Improvement of the Intestinal Absorption of Dihydroquercetin (DHQ) by Flavonoids via Inhibiting P-Glycoprotein (P-gp)-Mediated Efflux in P-gp Overexpressed KB/MDR1 Cells and Caco-2 Monolayers

Effects of four flavonoid inhibitors (FIs, quercetin, kaempferol, luteolin, and flavone) at different concentrations on dynamically increasing dihydroquercetin (DHQ) uptakes and regulating P-glycoprotein (P-gp)'s mRNA and protein levels were evaluated in KB/MDR1 cells. DHQ's bidirectional transport was measured in Caco-2 monolayers. The low uptakes of DHQ were dynamically increased by four FIs (better than elacridar) in the order of quercetin > luteolin > kaempferol > flavone. Four FIs significantly increased DHQ₄₀'s uptakes in a dose-independent manner. Four FIs alone or with DHQ significantly decreased P-gp's mRNA and protein expressions. DHQ was poorly absorbed (efflux ratios >20) in Caco-2 monolayers, especially at high concentrations.
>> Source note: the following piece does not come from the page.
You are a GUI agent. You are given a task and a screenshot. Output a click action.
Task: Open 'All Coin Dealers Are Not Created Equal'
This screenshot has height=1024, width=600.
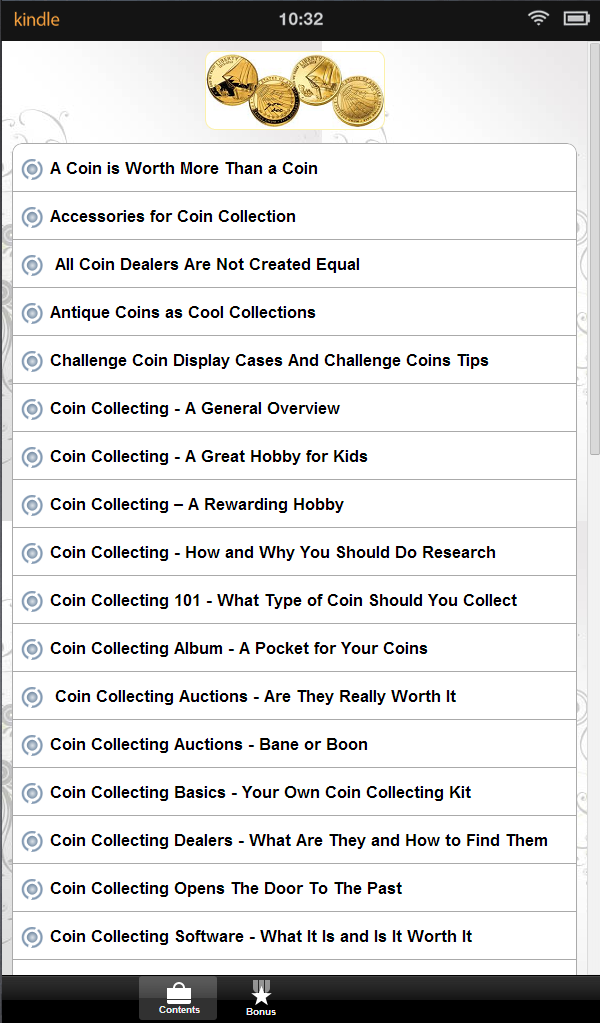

Four FIs improved DHQ's absorption by significantly increasing (reversing) its influx (efflux) at most time points (1, 2, 4, and 6 h), especially for DHQ₁₀₀ rather than DHQ₄₀. Docking results explained that quercetin competitively occupies DHQ's binding site or binds to the inhibitor site of P-gp. These results were valuable for improving DHQ absorption.

P-gp inhibitors; P-gp substrates; cellular uptakes; flavonoids; molecular docking; taxifolin.